■ What needs to be done ■
Repeat the entries below in full, with every character unchanged.

::::::::::

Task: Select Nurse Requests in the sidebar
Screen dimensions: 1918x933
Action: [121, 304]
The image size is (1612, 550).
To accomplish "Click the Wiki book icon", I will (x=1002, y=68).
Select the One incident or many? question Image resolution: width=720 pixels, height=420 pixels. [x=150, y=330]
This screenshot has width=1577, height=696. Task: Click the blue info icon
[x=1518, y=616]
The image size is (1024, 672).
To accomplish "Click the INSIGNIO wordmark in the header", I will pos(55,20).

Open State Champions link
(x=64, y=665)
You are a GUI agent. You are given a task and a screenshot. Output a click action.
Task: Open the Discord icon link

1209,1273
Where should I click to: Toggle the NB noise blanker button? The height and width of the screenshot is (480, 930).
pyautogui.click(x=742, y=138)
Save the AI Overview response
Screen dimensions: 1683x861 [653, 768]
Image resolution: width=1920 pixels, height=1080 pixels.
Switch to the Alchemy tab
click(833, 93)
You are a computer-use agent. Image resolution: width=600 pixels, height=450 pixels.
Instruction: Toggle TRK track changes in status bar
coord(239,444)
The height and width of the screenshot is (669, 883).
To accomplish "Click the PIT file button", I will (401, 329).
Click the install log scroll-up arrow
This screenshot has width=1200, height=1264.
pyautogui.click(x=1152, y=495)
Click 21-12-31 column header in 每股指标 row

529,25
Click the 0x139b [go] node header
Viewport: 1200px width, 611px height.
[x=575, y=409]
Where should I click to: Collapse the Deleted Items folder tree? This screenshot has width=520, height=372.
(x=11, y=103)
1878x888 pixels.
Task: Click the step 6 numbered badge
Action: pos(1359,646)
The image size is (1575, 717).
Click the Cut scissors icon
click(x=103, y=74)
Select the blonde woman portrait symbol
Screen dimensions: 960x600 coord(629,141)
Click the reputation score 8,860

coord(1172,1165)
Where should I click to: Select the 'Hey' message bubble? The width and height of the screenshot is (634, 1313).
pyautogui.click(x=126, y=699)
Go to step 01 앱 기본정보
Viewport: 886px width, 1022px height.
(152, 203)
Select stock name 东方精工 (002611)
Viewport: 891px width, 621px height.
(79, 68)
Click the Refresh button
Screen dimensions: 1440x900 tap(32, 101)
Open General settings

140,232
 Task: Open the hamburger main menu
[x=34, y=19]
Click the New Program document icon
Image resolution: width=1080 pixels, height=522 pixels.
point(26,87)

::::::::::

■ Solution to this exercise ■
Task: Select Nurse Requests in the sidebar
Screen dimensions: 1918x933
Action: [121, 304]
The image size is (1612, 550).
To accomplish "Click the Wiki book icon", I will (x=1002, y=68).
Select the One incident or many? question Image resolution: width=720 pixels, height=420 pixels. [x=150, y=330]
This screenshot has width=1577, height=696. Task: Click the blue info icon
[x=1518, y=616]
The image size is (1024, 672).
To accomplish "Click the INSIGNIO wordmark in the header", I will pos(55,20).

Open State Champions link
(x=64, y=665)
You are a GUI agent. You are given a task and a screenshot. Output a click action.
Task: Open the Discord icon link

1209,1273
Where should I click to: Toggle the NB noise blanker button? The height and width of the screenshot is (480, 930).
pyautogui.click(x=742, y=138)
Save the AI Overview response
Screen dimensions: 1683x861 [653, 768]
Image resolution: width=1920 pixels, height=1080 pixels.
Switch to the Alchemy tab
click(833, 93)
You are a computer-use agent. Image resolution: width=600 pixels, height=450 pixels.
Instruction: Toggle TRK track changes in status bar
coord(239,444)
The height and width of the screenshot is (669, 883).
To accomplish "Click the PIT file button", I will (401, 329).
Click the install log scroll-up arrow
This screenshot has width=1200, height=1264.
pyautogui.click(x=1152, y=495)
Click 21-12-31 column header in 每股指标 row

529,25
Click the 0x139b [go] node header
Viewport: 1200px width, 611px height.
[x=575, y=409]
Where should I click to: Collapse the Deleted Items folder tree? This screenshot has width=520, height=372.
(x=11, y=103)
1878x888 pixels.
Task: Click the step 6 numbered badge
Action: pos(1359,646)
The image size is (1575, 717).
Click the Cut scissors icon
click(x=103, y=74)
Select the blonde woman portrait symbol
Screen dimensions: 960x600 coord(629,141)
Click the reputation score 8,860

coord(1172,1165)
Where should I click to: Select the 'Hey' message bubble? The width and height of the screenshot is (634, 1313).
pyautogui.click(x=126, y=699)
Go to step 01 앱 기본정보
Viewport: 886px width, 1022px height.
(152, 203)
Select stock name 东方精工 (002611)
Viewport: 891px width, 621px height.
(79, 68)
Click the Refresh button
Screen dimensions: 1440x900 tap(32, 101)
Open General settings

140,232
 Task: Open the hamburger main menu
[x=34, y=19]
Click the New Program document icon
Image resolution: width=1080 pixels, height=522 pixels.
point(26,87)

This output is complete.